====== SUPPLIED DATA ======

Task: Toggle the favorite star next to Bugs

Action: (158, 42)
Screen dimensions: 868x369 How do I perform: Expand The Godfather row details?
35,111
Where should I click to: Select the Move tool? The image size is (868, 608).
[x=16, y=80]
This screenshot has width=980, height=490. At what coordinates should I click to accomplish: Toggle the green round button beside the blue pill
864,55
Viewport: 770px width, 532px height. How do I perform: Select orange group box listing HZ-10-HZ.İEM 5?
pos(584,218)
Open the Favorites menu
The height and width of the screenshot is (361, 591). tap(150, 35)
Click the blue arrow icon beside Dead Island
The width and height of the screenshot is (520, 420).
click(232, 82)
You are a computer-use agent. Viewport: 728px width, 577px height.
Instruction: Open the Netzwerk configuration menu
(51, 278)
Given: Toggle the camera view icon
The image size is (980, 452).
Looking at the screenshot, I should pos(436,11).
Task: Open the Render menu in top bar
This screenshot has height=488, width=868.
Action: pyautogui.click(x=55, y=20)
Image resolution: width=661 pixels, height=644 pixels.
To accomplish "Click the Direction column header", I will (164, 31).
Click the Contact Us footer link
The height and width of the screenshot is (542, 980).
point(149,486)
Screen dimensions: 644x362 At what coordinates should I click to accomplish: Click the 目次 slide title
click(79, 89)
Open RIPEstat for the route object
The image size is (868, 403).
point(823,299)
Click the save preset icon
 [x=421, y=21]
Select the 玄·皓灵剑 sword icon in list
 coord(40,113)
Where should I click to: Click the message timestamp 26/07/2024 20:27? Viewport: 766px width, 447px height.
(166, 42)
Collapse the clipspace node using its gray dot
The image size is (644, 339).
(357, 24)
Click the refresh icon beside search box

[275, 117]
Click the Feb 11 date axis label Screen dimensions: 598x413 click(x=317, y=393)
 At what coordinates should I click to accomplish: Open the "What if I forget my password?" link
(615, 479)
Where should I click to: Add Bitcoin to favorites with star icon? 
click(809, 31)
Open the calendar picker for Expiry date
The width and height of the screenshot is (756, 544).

======

From the first line to the last, transcribe the records exactly.

▶ **EXERCISE RESULT**
Task: Toggle the favorite star next to Bugs

Action: (158, 42)
Screen dimensions: 868x369 How do I perform: Expand The Godfather row details?
35,111
Where should I click to: Select the Move tool? The image size is (868, 608).
[x=16, y=80]
This screenshot has width=980, height=490. At what coordinates should I click to accomplish: Toggle the green round button beside the blue pill
864,55
Viewport: 770px width, 532px height. How do I perform: Select orange group box listing HZ-10-HZ.İEM 5?
pos(584,218)
Open the Favorites menu
The height and width of the screenshot is (361, 591). tap(150, 35)
Click the blue arrow icon beside Dead Island
The width and height of the screenshot is (520, 420).
click(232, 82)
You are a computer-use agent. Viewport: 728px width, 577px height.
Instruction: Open the Netzwerk configuration menu
(51, 278)
Given: Toggle the camera view icon
The image size is (980, 452).
Looking at the screenshot, I should pos(436,11).
Task: Open the Render menu in top bar
This screenshot has height=488, width=868.
Action: pyautogui.click(x=55, y=20)
Image resolution: width=661 pixels, height=644 pixels.
To accomplish "Click the Direction column header", I will (164, 31).
Click the Contact Us footer link
The height and width of the screenshot is (542, 980).
point(149,486)
Screen dimensions: 644x362 At what coordinates should I click to accomplish: Click the 目次 slide title
click(79, 89)
Open RIPEstat for the route object
The image size is (868, 403).
point(823,299)
Click the save preset icon
 [x=421, y=21]
Select the 玄·皓灵剑 sword icon in list
 coord(40,113)
Where should I click to: Click the message timestamp 26/07/2024 20:27? Viewport: 766px width, 447px height.
(166, 42)
Collapse the clipspace node using its gray dot
The image size is (644, 339).
(357, 24)
Click the refresh icon beside search box

[275, 117]
Click the Feb 11 date axis label Screen dimensions: 598x413 click(x=317, y=393)
 At what coordinates should I click to accomplish: Open the "What if I forget my password?" link
(615, 479)
Where should I click to: Add Bitcoin to favorites with star icon? 
click(809, 31)
Open the calendar picker for Expiry date
The width and height of the screenshot is (756, 544).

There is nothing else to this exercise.